50% of SMEs say value of dollar ‘makes no difference’ to their businesses
In a recent MSI survey involving more than 500 Australian and New Zealand SMEs, 50% of participants said that neither a lower nor a higher dollar makes any real difference to their businesses, while 22% and 28% stated that recent volatility was good and bad for their business respectively. However, almost half of participants (49%) said that the lower exchange rate is good for their local economy. The poll, conducted by MSI Global Alliance in Australia and New Zealand, sought to identify business-owner thinking on the fluctuating dollars of both nations and what impact it has from a business perspective and from a consumer perspective.
A higher dollar
While both the Australian and NZ dollars fell sharply in May, a month prior they had been on a high. And according to respondents surveyed, 63% said that ‘as consumers’ they had not been encouraged to purchase imported products when the dollar was strong. Asked the same questions from a ‘business perspective’, the response was similar, 61% saying they had not been encouraged to purchase imported products while 33% stated they had been encouraged to purchase imported goods.
When holding a strong dollar 47% of respondents noted that the prices of imported goods had become ‘a little cheaper’ than usual and 19% had noticed the prices become ‘much cheaper’. More than 70% said that overall, savings had not been passed fully on to either business or individual consumers.
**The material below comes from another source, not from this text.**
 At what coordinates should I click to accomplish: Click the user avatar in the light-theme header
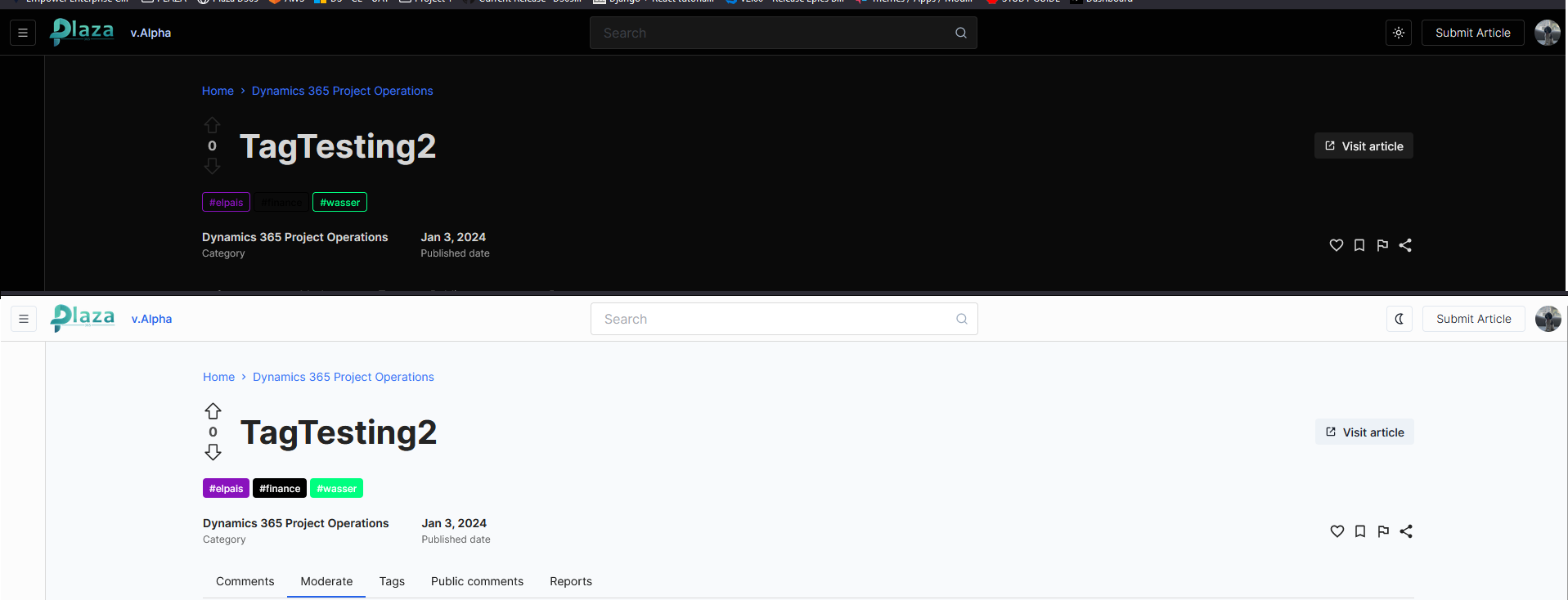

Have revenues been affected?
Asked if their business revenues had been affected as a result of a high dollar, 60% of SMEs stated that they had not while 25% pointed to a negative impact and 11% said that their revenue has risen. One SME who said revenue was down as a result of the higher dollar stated that “our industry is actually losing sales to the internet, it encourages consumers to buy online and from abroad.”
When asked if they wanted to see an increase or decrease in the value of the AUS and NZ dollars 42% of SMEs stated they would like to see the dollars strengthen in value. "A strong dollar in the current global market indicates a strong economy", said one, a sentiment shared by many.
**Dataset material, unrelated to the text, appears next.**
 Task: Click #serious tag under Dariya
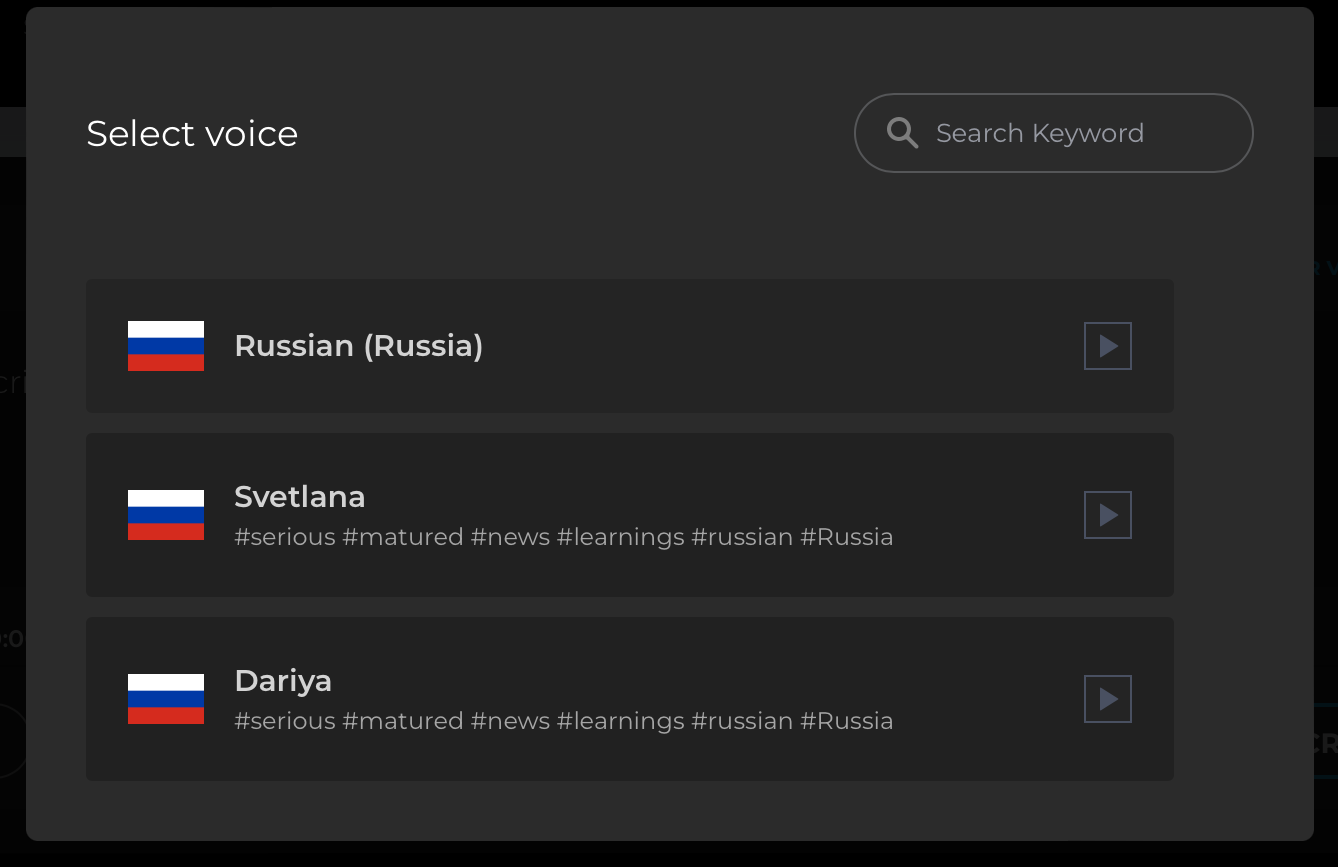[x=285, y=722]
When asked what industries would be negatively affected by the recent volatility in currency markets, as expected the overwhelming majority referred to importing/exporting, mining, agriculture, manufacturing and tourism. "It’s hard to forecast margins and set prices when there are significant jumps either way, and that doesn’t help confidence" was one comment, echoed by many.
Respondents expected both the Australian and New Zealand dollars to increase in value over the next 3 months with higher interest rates comparative to the rest of the developed world being the key reason. When asked to state what value their dollar will have in 3 months time, the average value for the ‘Aussie’ was 0.86 US cents and 72 US cents for the ‘Kiwi’.